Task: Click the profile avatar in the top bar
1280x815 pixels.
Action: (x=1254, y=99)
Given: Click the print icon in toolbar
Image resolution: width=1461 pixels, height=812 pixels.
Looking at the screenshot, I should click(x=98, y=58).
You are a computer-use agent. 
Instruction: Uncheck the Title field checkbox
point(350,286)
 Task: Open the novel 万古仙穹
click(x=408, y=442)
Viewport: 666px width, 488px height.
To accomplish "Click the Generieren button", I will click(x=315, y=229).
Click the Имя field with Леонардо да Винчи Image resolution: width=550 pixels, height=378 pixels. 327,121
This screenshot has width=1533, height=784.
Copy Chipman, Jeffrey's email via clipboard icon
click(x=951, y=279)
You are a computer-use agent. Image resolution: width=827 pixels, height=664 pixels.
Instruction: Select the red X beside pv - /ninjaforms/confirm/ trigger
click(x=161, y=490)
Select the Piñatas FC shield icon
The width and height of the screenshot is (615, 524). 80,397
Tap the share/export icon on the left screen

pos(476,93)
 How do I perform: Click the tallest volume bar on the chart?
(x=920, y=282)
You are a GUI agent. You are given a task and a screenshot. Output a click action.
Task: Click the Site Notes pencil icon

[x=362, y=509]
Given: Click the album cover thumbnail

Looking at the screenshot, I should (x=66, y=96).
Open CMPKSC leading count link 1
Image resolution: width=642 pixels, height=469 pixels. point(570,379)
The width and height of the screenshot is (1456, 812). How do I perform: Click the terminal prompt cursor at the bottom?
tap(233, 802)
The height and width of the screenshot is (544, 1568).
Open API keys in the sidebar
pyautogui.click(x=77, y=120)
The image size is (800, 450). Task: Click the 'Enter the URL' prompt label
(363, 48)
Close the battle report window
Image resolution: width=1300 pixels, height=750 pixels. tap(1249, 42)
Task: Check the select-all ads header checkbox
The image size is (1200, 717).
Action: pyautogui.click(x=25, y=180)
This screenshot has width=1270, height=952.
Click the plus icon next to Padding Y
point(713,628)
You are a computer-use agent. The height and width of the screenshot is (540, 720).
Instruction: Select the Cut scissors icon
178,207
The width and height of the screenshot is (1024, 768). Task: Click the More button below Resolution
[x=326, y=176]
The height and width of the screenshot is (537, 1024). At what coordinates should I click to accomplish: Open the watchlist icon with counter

____

_Exercise objective:_
Every line above that holds the word "computer" should be copied out.

_Response to this exercise:_
You are a computer-use agent. 
You are a computer-use agent. Image resolution: width=827 pixels, height=664 pixels.
You are a computer-use agent. The height and width of the screenshot is (540, 720).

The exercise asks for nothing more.